I am proud that our Governor is Pro-Life, as I am. I was genuinely moved when I saw my
daughter Skyler Rose’s heart beat for the first time some ten-odd years ago. I believe that life
begins at conception. I believe that the choice to terminate a pregnancy is filled with moral
implications. I believe that intelligence is the ability to make a decision when you do not know
what to do. I have been blessed in that I was pushing thirty, educated, married, with a good
job. When I saw Skyler’s heart beat, I did not need much intelligence… it was clear that I was
going to be a father.
We are capable of moving forward under Governor Christie’s bold leadership. We are capable
of declaring Peace in this heartbreaking generations-long argument. We can work together to
save lives. We can work together to create a society wherein people make informed choices with
better options. We are all Pro-Life. We all recognize that a life is measured by the accumulation
of choices. This definition of Life is so important to us, that we have conceived our nation in
Liberty and, here in New Jersey, we stand in her personified shadow. We are all Pro-
Choice. We all want the government out of our very personal decisions. We are all on the same
team in New Jersey. We can respect each other’s opinions so much that the Governor back a
Pro-Choice candidate for the U.S. Senate.

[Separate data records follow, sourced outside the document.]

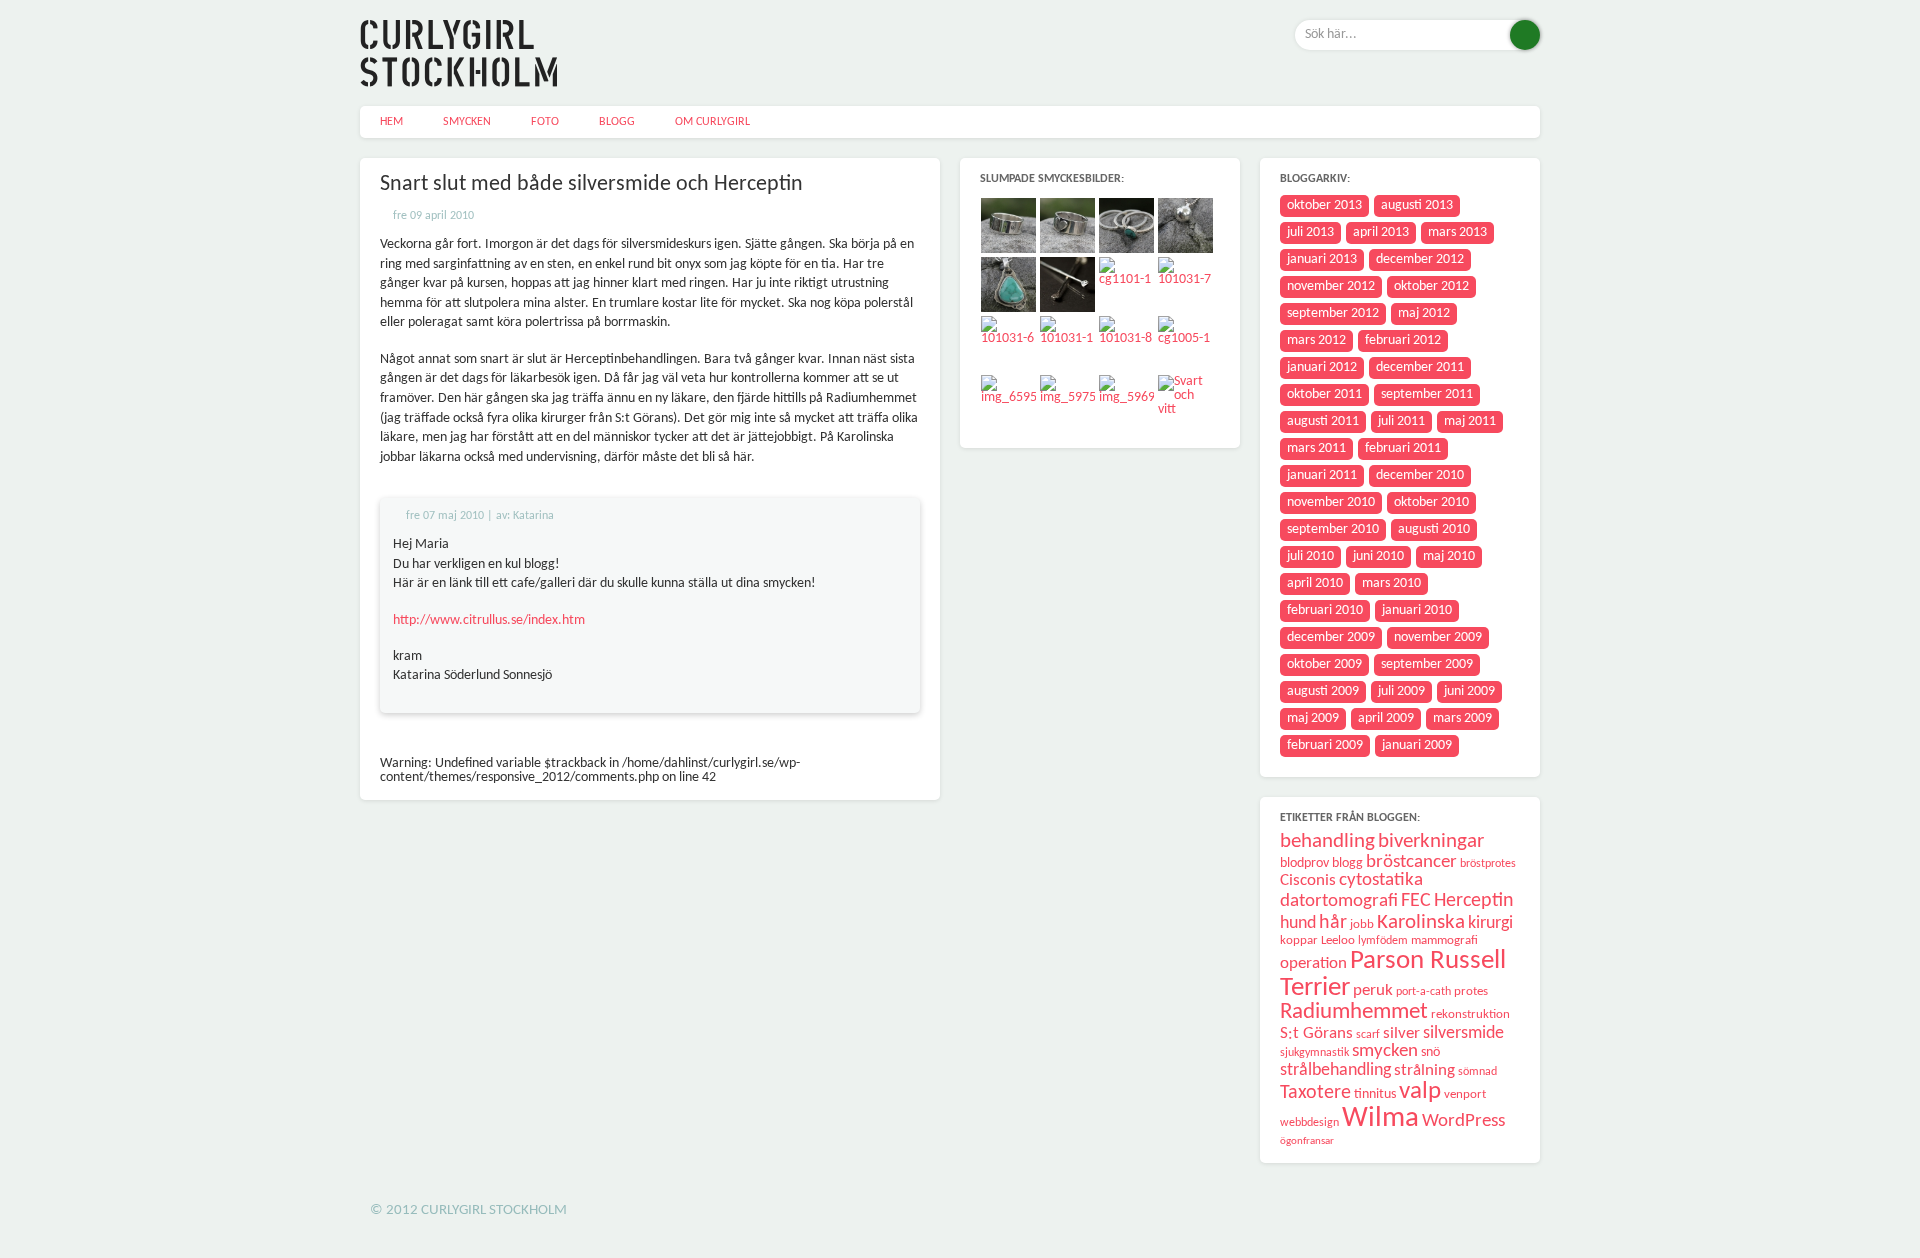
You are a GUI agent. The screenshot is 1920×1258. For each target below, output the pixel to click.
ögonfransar (1307, 1141)
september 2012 (1333, 313)
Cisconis (1308, 880)
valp (1420, 1091)
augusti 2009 (1323, 691)
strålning (1424, 1070)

And we are all tired of fighting this battle. Can the two of you, Ms. Tasy and Ms. Jaker, can the
two of you please lead us forward, together, in a new direction, where we may actually save
lives, while at the same time, not scaring these mothers, and sisters, and daughters who may
share our dinner table as guests by passing eternal judgment on the choices that they may have
made when they were young, alone, and scared, and did not know what to do?
Thank you. We are truly blessed to be sharing this promised land of The Garden State together.